Wherry is a classically trained violinist and draws parallels between the refined austerity of classical music and the evolution of web design. She says that webpages succeed in attracting users when their use of design is subtle.

In 2009, Wherry was a recipient of the Founders Fund Tech Fellows Award in Engineering Leadership.

Bibliography

"About." Elaine Wherry's Blog, elainewherry.com/about-2/. Accessed 6 Mar. 2024.

Bedwell, Linda. “Making Chat Widgets Work for Online Reference.” Online 33.3 (2009): 20–23. Print.

Buckman, Rebecca, and Mylene Mangalindan. “Financing Round Values Meebo at $300 Million.” Wall Street Journal 1 May 2008: C3. Print.

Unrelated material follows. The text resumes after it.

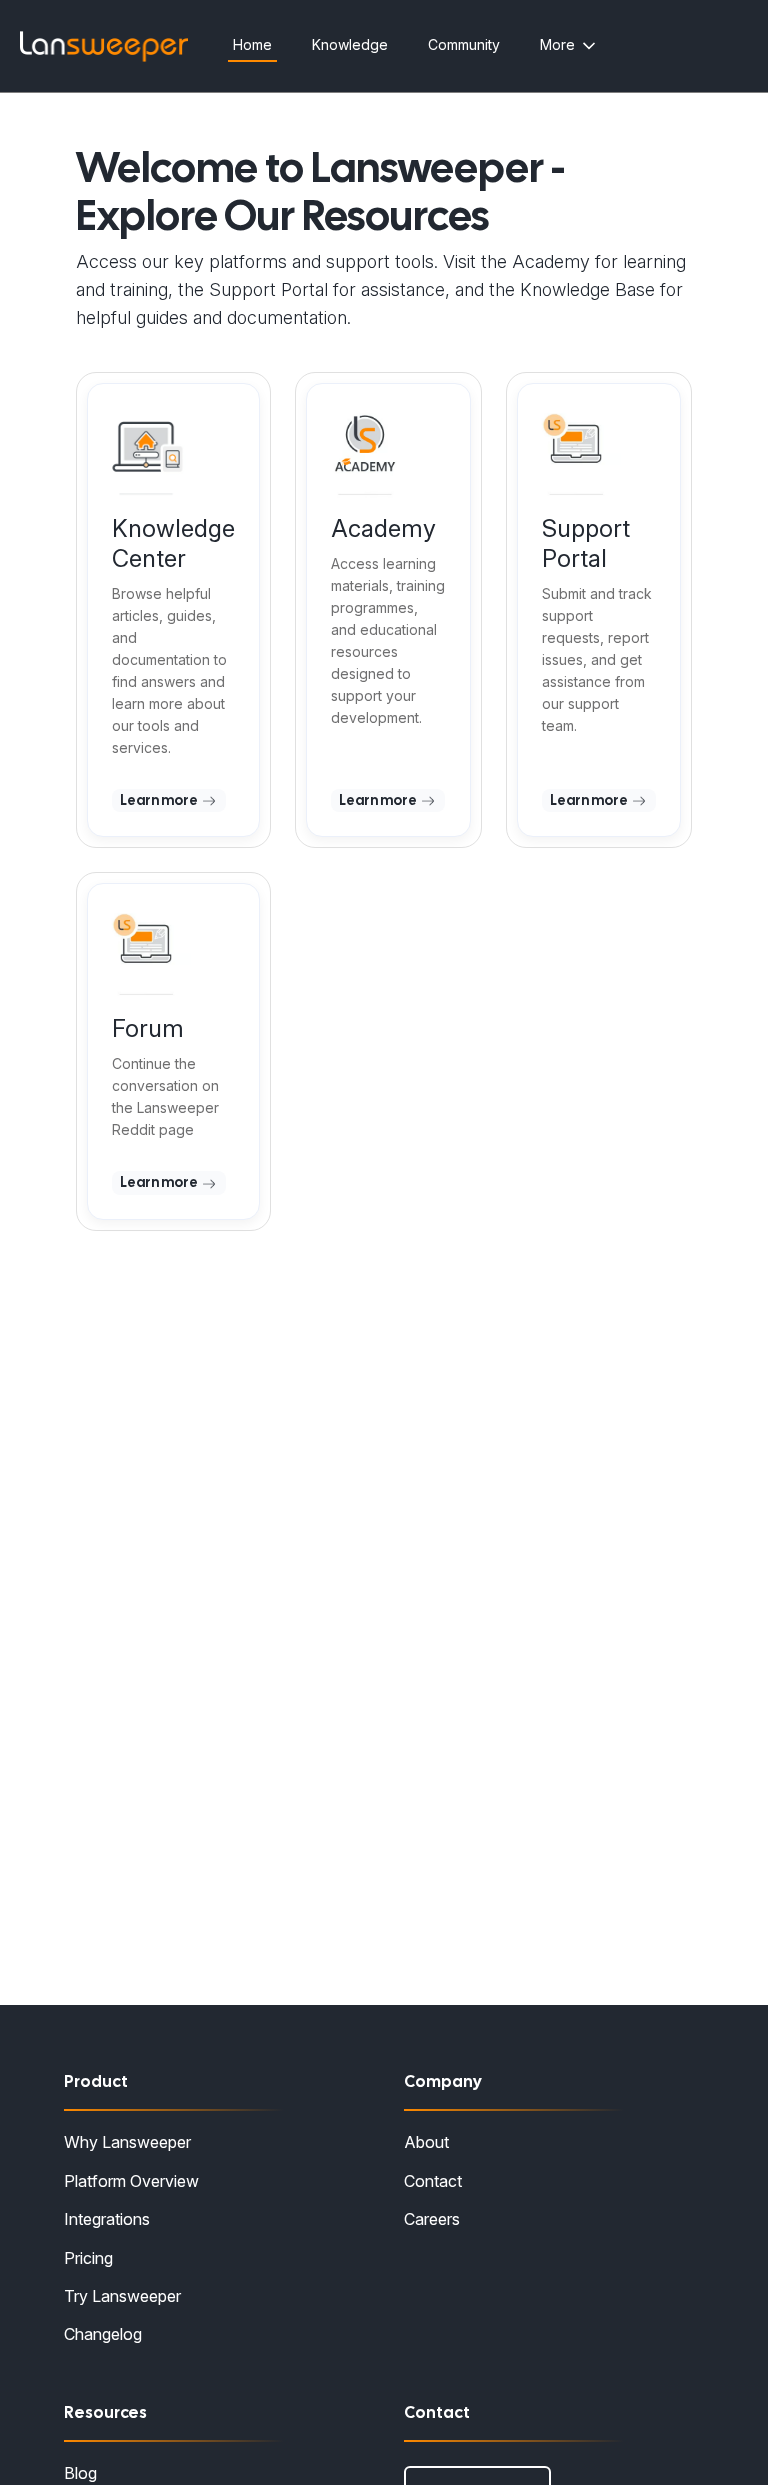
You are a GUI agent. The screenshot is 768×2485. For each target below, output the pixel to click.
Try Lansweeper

Geron, Tomio. “Google Buying Social Toolbar Company Meebo, Team Joins Google+.” Forbes June 2012: 31. Print.

Risdahl, Aliza Pilar Sherman. Entrepreneur 35.8 (2006): 32. Print.

Wherry, Elaine. What Web Application Design Can Learn from the Harpsichord. 2 Feb. 2010. BayCHI Conversation Network. Association for Computing Machinery Special Interest Group of Computer Human Interaction. Web. 12 Aug. 2012.